• [Aim of the task]
Beginning with the line that contains "You are a computer-use agent. Image" in the material below, print each line exactly until the line that contains "Task: Click the word" has been printed, then stop.

• [Data extract]
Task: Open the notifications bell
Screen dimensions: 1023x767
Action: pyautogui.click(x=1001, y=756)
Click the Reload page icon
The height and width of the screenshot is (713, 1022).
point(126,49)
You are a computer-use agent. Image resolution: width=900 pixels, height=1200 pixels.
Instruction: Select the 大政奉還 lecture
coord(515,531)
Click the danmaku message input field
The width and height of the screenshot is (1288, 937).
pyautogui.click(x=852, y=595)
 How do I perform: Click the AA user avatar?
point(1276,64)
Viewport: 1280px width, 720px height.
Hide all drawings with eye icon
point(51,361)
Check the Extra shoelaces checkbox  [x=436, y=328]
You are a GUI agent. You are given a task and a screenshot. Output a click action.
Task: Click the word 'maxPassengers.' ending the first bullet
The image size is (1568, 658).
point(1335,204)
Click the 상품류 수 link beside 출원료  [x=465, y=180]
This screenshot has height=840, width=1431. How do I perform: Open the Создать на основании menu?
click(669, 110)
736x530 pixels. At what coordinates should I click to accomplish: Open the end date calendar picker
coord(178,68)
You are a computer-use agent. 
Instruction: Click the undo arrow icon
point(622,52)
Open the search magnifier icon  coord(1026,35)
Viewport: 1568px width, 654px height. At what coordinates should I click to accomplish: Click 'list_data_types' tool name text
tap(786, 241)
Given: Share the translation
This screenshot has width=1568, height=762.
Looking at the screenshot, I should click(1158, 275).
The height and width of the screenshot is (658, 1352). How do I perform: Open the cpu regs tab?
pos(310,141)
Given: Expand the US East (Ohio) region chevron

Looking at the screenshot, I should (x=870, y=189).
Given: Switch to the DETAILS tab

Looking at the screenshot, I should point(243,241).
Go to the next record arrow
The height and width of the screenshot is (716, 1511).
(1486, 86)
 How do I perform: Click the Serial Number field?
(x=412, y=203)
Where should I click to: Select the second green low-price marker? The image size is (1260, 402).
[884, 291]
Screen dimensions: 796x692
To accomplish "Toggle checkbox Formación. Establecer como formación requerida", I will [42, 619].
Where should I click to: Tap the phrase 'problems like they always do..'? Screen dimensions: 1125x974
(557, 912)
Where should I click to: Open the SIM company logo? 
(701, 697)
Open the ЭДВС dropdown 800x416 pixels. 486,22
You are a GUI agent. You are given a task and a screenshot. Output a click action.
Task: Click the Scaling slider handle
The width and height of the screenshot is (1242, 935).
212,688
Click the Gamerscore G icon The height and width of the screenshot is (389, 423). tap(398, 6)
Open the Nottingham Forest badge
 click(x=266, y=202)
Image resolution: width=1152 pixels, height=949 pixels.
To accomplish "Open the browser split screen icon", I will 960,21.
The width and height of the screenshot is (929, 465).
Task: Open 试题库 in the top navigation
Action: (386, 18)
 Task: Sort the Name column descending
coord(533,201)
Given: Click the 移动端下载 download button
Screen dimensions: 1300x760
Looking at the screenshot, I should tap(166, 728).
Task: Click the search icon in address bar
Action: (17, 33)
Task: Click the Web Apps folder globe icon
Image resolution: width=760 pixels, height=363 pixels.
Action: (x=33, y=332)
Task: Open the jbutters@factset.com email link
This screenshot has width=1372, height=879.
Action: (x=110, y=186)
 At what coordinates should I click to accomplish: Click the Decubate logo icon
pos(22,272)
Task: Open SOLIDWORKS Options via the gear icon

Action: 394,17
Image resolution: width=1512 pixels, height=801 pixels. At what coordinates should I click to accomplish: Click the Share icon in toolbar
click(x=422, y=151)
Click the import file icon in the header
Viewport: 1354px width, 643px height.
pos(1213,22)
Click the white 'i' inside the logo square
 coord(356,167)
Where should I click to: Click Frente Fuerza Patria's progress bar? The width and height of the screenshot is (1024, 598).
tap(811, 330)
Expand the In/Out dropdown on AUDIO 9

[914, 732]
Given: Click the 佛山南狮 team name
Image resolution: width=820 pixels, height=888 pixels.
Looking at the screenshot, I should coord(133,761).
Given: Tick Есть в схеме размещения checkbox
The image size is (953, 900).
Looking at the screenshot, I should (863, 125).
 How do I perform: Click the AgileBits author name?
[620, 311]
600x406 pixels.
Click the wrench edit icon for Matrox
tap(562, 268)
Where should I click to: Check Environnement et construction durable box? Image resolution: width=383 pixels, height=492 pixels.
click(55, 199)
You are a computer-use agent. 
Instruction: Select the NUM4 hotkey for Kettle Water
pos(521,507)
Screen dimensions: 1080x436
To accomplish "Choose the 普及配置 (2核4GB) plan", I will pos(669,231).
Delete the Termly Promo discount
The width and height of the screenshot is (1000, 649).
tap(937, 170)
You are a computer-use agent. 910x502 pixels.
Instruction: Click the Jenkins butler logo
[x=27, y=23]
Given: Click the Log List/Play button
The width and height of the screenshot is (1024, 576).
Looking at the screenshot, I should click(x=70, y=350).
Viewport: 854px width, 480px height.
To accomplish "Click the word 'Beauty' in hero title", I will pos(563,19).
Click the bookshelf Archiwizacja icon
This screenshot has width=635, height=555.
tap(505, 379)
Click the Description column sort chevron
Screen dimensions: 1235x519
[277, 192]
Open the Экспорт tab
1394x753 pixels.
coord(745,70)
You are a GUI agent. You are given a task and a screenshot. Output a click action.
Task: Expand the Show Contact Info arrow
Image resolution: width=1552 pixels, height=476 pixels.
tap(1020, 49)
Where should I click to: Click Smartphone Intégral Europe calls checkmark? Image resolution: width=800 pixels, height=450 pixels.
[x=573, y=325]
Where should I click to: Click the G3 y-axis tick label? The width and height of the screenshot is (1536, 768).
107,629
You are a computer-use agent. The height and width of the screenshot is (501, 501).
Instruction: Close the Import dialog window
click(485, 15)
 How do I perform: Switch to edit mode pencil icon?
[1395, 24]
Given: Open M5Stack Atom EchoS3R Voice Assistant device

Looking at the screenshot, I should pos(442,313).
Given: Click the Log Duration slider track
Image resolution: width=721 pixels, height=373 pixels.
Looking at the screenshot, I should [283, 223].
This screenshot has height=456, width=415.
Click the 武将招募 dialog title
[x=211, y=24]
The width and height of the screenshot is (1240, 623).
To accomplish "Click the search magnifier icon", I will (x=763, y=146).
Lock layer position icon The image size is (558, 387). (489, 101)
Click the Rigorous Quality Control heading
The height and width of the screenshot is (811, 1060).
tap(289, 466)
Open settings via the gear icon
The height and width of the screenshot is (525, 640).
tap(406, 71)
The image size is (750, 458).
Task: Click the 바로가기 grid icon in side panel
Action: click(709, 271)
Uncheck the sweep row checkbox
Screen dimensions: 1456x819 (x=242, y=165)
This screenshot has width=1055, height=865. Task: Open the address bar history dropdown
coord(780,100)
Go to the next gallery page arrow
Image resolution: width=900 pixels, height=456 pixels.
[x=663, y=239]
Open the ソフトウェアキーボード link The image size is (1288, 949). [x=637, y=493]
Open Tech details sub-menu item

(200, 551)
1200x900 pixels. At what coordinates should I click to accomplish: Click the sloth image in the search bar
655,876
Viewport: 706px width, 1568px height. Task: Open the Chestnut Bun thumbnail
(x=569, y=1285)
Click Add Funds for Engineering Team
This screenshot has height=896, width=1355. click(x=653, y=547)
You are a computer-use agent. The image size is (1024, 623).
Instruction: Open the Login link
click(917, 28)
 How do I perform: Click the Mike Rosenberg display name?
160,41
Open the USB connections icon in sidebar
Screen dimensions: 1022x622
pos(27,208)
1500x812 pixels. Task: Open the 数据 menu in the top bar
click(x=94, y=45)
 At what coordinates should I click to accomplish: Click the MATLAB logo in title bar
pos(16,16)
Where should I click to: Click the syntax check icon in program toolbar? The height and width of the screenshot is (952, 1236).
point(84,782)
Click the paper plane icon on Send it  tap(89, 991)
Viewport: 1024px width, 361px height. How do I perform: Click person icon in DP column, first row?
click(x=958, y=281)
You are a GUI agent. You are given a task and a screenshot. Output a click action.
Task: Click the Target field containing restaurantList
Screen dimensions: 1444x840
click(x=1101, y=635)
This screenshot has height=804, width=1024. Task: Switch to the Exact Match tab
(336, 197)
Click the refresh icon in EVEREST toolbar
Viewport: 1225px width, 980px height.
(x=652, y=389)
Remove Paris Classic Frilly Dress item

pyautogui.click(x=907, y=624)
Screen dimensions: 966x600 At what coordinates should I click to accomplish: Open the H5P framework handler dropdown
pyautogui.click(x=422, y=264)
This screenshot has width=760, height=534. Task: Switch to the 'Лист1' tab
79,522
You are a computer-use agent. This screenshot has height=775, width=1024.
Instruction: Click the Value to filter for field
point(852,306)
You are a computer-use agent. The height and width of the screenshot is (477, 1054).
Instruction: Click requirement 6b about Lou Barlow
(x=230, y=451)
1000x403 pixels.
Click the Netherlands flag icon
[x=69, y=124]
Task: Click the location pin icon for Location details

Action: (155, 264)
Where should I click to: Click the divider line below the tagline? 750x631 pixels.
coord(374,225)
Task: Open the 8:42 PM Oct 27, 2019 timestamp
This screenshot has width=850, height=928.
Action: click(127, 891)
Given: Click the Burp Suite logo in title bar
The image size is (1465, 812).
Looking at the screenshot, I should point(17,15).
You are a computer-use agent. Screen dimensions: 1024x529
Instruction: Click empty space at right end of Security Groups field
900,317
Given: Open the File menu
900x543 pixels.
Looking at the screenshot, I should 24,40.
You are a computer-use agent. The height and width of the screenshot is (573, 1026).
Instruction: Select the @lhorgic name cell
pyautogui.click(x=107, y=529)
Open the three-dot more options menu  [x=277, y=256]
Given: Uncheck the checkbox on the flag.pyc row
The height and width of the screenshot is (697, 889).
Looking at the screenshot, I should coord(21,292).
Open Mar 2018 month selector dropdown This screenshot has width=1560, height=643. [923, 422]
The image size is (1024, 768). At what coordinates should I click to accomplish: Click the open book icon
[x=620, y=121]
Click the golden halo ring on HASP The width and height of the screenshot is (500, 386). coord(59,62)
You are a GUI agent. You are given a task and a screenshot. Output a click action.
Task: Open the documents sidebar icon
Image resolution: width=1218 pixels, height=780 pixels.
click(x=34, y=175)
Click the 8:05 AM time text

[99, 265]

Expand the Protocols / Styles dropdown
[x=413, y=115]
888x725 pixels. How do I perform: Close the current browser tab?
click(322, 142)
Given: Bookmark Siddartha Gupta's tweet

• [Task result]
You are a computer-use agent. Image resolution: width=900 pixels, height=1200 pixels.
Instruction: Select the 大政奉還 lecture
coord(515,531)
Click the danmaku message input field
The width and height of the screenshot is (1288, 937).
pyautogui.click(x=852, y=595)
 How do I perform: Click the AA user avatar?
point(1276,64)
Viewport: 1280px width, 720px height.
Hide all drawings with eye icon
point(51,361)
Check the Extra shoelaces checkbox  [x=436, y=328]
You are a GUI agent. You are given a task and a screenshot. Output a click action.
Task: Click the word 'maxPassengers.' ending the first bullet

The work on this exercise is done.